Innofidei is now busy selling their chips to cell phone makers so that the new generation of phones reaches the market by Christmas.
 
"Our innovation successfully integrated the merits of the two best-selling consumer products in history - TV sets and cell phones," said Meng.
 
"In the near future, soccer fans won't be tearing their hair out because they are stuck in traffic and missing the chance to see their favorite teams play."
 
Local baseball fans, meanwhile, will be able to draw comfort from the knowledge that - both at the Olympics and afterwards - their teams will be playing on a field designed to help recycle water.
Given Beijing's arid climate, water-saving technology could not come a moment too soon.
 
Rainwater will be instantly absorbed and purified by floor tiles that have been installed in the field. The run-off will then be collected in subterranean pipes and used to help with irrigation, landscaping and even toilet flushing.
 
To further promote Beijing's plan to host a "Green Olympics," even the tiles are made of desert sand.

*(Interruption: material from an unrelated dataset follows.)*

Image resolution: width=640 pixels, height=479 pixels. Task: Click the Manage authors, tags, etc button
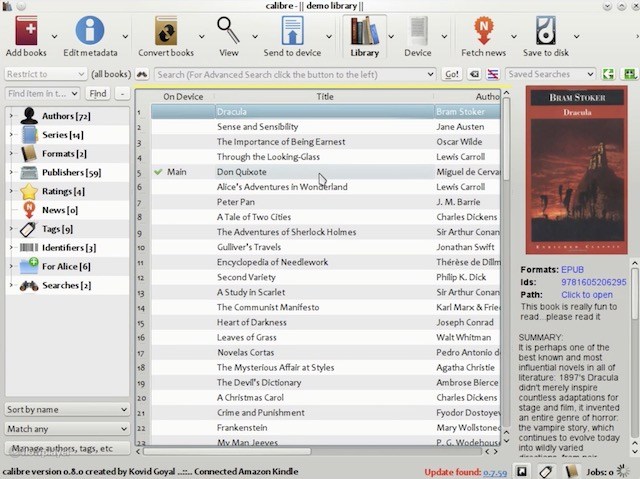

The company hopes to spread this kind of thinking to other cities in southern China that suffer from heavy precipitation.
 
They also hope to use some of this Olympic technology to help build a more diverse and healthy diet.
Initially this will serve the visitors to the Games, but later it will be made fully available to the Chinese people.
 
Beijing's food scientists have already "tamed" almost 100 types of vegetable that are not native to China. With these new scientific innovations, the vegetables can now survive and grow in Beijing's neighboring cities in Hebei Province
 
"The Beijing Games should not just provide foreign visitors and athletes with Chinese food," said Zhou Lijun, vice-chairman of the Beijing Association of Science and Technology. "We should also be able to offer a highly international Olympic menu.
 
"Some of these so-called 'alien' fruits and vegetables have already been successfully grown in Beijing for the Games. Later on they will become a part of our daily diet."
 
The Beijing Academy of Agriculture and Forestry Sciences, which is carrying out the work, has successfully developed over 300 kinds of Olympic vegetables for the Games, they said.